The [Swift Container Plugin](https://github.com/apple/swift-container-plugin)
combines building, packaging, and pushing to a registry into a single command.
It builds your service with the Static Linux SDK,
packages the executable into a container image,
and publishes the image to a container registry — all without a Dockerfile.

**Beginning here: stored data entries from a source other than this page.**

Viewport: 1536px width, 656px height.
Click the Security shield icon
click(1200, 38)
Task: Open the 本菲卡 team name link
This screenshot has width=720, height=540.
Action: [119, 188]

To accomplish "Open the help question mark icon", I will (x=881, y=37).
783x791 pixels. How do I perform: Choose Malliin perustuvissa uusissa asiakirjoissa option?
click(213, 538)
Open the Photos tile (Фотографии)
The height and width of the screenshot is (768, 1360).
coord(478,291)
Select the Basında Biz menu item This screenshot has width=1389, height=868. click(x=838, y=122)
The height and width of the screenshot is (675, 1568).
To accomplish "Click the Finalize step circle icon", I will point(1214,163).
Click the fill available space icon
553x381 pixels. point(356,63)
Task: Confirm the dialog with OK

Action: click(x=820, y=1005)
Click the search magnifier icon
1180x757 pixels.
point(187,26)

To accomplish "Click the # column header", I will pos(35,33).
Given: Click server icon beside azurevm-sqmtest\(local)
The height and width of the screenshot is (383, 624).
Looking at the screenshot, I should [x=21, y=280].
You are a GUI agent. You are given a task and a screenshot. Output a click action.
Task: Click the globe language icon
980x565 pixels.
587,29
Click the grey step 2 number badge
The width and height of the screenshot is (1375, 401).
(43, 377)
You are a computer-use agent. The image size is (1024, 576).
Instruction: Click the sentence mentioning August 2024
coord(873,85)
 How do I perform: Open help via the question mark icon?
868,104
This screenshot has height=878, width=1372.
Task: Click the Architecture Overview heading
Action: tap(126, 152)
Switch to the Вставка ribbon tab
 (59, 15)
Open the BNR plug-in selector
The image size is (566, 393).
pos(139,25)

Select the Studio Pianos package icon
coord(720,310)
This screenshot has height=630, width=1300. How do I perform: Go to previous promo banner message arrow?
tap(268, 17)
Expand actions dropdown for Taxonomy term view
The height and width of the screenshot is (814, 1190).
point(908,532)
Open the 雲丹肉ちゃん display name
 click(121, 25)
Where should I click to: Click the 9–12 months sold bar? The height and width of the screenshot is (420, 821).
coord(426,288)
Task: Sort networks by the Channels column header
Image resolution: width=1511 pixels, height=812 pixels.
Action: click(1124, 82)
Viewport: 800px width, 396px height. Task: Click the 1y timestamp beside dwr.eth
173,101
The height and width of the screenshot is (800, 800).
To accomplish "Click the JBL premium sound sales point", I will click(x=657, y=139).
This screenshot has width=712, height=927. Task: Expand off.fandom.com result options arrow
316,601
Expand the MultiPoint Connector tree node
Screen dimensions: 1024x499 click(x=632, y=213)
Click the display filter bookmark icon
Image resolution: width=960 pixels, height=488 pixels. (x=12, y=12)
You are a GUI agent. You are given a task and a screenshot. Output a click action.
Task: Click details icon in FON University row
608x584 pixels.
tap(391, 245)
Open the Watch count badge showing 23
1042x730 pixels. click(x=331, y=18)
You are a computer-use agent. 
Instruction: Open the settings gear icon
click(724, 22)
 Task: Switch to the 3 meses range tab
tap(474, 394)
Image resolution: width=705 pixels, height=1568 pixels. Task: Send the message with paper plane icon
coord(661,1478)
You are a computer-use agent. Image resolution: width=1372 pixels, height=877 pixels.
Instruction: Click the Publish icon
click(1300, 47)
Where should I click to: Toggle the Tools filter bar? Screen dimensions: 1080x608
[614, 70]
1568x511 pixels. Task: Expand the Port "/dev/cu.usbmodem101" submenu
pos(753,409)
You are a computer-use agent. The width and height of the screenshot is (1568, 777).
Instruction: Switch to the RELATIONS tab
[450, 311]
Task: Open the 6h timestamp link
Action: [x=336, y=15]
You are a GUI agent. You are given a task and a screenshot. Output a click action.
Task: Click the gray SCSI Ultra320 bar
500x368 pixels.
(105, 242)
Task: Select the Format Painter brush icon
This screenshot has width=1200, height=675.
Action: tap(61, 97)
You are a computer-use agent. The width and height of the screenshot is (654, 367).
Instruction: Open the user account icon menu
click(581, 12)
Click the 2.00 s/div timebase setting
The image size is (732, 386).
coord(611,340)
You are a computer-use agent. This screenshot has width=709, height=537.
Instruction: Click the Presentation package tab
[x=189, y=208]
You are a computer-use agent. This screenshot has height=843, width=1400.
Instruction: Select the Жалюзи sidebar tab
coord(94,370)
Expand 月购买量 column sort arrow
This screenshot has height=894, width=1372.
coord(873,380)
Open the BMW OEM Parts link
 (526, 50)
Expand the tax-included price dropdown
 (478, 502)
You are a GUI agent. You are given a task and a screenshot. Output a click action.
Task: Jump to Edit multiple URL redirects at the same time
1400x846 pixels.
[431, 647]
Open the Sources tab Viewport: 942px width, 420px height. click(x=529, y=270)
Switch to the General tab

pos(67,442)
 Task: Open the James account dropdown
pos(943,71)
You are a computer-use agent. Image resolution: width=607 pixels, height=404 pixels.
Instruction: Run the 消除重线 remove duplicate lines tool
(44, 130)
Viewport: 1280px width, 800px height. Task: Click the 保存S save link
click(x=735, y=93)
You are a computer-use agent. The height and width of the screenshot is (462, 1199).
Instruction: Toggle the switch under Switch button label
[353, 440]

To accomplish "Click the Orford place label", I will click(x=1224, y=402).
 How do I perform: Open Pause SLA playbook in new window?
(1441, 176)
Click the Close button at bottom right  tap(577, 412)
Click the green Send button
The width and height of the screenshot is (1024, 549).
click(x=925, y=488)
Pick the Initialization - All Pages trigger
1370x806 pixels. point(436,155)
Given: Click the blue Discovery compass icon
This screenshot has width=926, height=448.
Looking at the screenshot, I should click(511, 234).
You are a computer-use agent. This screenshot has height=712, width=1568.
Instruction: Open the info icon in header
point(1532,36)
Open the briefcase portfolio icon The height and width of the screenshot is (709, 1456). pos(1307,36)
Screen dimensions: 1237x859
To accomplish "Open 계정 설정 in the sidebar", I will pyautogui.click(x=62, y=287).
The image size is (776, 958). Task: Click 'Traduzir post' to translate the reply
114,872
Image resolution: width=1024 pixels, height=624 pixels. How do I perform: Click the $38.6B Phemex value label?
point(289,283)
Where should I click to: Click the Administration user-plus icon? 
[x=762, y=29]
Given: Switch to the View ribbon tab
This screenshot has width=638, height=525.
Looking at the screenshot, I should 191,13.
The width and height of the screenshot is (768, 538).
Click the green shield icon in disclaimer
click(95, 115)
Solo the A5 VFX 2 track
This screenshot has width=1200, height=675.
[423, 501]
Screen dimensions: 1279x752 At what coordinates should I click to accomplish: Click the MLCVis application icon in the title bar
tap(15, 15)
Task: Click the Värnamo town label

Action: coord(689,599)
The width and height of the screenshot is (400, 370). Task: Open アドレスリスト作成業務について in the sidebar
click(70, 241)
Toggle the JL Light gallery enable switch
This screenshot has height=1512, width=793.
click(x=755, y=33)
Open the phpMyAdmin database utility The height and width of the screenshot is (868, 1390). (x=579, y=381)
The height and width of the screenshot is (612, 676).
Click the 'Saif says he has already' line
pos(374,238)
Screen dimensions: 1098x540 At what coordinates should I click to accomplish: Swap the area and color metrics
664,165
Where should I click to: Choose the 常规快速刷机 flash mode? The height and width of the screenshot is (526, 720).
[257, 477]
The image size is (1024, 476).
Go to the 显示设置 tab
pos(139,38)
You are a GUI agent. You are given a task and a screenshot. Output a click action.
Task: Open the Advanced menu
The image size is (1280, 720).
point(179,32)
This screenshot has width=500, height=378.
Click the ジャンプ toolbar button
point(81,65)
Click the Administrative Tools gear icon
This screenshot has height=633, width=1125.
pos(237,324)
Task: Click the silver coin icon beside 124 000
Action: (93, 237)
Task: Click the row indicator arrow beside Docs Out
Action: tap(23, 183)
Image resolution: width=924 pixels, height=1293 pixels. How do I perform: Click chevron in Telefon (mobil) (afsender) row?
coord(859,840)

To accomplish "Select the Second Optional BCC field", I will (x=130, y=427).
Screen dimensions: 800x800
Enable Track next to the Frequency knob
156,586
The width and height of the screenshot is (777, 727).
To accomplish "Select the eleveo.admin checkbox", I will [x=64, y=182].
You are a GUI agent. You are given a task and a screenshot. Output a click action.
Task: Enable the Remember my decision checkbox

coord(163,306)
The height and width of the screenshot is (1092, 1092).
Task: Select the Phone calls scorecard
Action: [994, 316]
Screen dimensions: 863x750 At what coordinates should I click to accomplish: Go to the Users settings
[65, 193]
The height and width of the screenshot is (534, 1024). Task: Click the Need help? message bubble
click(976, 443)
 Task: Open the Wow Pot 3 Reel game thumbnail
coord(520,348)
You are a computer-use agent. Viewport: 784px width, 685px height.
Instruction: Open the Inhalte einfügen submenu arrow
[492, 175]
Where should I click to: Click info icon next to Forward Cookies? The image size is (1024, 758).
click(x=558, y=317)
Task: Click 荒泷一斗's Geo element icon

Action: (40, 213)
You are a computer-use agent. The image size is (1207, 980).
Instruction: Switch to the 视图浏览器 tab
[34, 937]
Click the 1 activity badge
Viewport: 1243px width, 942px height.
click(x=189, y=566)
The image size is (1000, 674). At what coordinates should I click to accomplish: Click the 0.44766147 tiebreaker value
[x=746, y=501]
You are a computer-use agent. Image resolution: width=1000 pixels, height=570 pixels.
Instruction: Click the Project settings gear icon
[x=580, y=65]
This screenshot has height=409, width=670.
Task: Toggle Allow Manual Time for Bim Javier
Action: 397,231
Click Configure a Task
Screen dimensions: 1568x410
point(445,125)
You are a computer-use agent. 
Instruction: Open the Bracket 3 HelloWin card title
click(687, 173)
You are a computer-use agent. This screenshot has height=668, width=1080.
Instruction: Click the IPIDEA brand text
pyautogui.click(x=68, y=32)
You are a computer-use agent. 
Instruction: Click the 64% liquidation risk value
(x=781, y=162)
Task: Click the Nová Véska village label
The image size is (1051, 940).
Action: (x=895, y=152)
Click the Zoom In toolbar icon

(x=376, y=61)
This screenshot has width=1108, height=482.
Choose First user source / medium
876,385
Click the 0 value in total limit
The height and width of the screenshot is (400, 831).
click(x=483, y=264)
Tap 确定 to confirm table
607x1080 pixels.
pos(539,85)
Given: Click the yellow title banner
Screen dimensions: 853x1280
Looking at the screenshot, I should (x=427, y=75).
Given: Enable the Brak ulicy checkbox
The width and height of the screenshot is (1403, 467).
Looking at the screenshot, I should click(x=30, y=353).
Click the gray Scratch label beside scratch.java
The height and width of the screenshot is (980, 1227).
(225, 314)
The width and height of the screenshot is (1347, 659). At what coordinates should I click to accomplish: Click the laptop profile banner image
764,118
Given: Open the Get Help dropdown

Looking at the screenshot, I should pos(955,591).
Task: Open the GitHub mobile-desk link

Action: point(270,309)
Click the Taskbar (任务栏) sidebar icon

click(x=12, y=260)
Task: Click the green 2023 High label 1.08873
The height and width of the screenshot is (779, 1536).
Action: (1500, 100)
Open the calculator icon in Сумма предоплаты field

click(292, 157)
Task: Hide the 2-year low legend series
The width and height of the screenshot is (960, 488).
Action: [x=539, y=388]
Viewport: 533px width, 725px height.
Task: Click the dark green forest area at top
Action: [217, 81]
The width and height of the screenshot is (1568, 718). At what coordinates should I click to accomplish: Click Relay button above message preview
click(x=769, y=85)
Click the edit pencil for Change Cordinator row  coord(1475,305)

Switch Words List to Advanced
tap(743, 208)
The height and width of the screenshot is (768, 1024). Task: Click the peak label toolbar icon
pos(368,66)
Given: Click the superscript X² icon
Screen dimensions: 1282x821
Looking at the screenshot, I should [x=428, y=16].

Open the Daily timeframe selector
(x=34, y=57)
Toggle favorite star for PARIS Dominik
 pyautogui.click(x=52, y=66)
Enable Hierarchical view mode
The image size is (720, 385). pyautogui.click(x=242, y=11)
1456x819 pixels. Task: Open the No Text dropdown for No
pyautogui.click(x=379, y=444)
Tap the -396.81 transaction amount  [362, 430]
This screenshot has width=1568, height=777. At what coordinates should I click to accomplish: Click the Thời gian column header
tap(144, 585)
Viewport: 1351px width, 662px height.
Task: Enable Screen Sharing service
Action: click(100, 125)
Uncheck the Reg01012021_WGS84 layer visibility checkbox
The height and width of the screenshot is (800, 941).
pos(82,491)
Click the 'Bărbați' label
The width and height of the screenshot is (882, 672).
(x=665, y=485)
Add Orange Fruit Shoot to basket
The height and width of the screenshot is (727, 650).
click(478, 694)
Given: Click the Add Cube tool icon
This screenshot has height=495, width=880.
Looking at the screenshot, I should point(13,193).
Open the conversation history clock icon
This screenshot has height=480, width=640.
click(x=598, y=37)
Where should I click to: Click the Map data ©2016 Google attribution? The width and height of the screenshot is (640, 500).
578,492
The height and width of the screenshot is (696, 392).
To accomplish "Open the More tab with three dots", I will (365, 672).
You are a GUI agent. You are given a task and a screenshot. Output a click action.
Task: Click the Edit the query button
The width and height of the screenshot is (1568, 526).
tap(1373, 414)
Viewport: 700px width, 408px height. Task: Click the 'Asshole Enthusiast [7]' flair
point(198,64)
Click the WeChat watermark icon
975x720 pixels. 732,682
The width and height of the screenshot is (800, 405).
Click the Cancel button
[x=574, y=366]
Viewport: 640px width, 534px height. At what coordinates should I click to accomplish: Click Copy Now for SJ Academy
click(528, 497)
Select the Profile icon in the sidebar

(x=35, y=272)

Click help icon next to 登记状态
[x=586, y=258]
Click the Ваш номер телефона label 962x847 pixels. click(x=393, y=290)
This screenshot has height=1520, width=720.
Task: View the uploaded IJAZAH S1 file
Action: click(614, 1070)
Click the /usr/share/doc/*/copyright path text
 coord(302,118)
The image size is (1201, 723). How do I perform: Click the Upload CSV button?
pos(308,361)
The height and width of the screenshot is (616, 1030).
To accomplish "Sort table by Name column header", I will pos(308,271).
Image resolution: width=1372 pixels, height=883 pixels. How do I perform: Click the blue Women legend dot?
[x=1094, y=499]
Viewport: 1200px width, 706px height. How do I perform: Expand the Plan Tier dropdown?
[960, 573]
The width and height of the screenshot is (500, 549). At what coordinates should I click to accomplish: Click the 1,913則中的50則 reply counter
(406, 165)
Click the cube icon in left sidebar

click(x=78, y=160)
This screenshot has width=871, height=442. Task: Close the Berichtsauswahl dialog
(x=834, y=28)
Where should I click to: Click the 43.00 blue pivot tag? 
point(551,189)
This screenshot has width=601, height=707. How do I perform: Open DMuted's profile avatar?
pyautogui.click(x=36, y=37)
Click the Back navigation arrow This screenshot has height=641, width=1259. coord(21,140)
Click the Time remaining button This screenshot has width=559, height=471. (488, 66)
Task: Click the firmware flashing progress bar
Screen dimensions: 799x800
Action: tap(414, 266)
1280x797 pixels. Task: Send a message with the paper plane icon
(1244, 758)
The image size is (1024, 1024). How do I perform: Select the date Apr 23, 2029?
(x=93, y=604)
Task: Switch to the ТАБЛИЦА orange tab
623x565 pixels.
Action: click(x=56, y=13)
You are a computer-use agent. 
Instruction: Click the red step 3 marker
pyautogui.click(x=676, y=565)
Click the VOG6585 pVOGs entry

Add the plugin to your `Package.swift`:

```swift
dependencies: [
.package(url: "https://github.com/apple/swift-container-plugin", from: "0.1.0"),
],
```

Then build and publish:

```bash
swift package --swift-sdk aarch64-swift-linux-musl \
build-container-image --repository registry.example.com/my-app
```

The plugin produces a minimal image equivalent to one from a `scratch`-based Dockerfile
and pushes it to the specified registry.
Run the published image with any container runtime:

```bash
container run -p 8080:8080 registry.example.com/my-app
```

> Tip: The container plugin is especially useful in CI pipelines
> where you want a single, repeatable command
> that produces a ready-to-deploy image.

### Deploy directly to a Linux machine

A static binary runs on any Linux machine, so you can copy it directly to a virtual machine or bare-metal server:

```bash
scp .build/release/<executable-name> user@server:/usr/local/bin/
```

On the server, run the executable directly:

```bash
ssh user@server /usr/local/bin/<executable-name>
```

Use your preferred configuration management tool, such as Ansible, Chef, Puppet, or shell scripts,
to automate deployment across multiple hosts.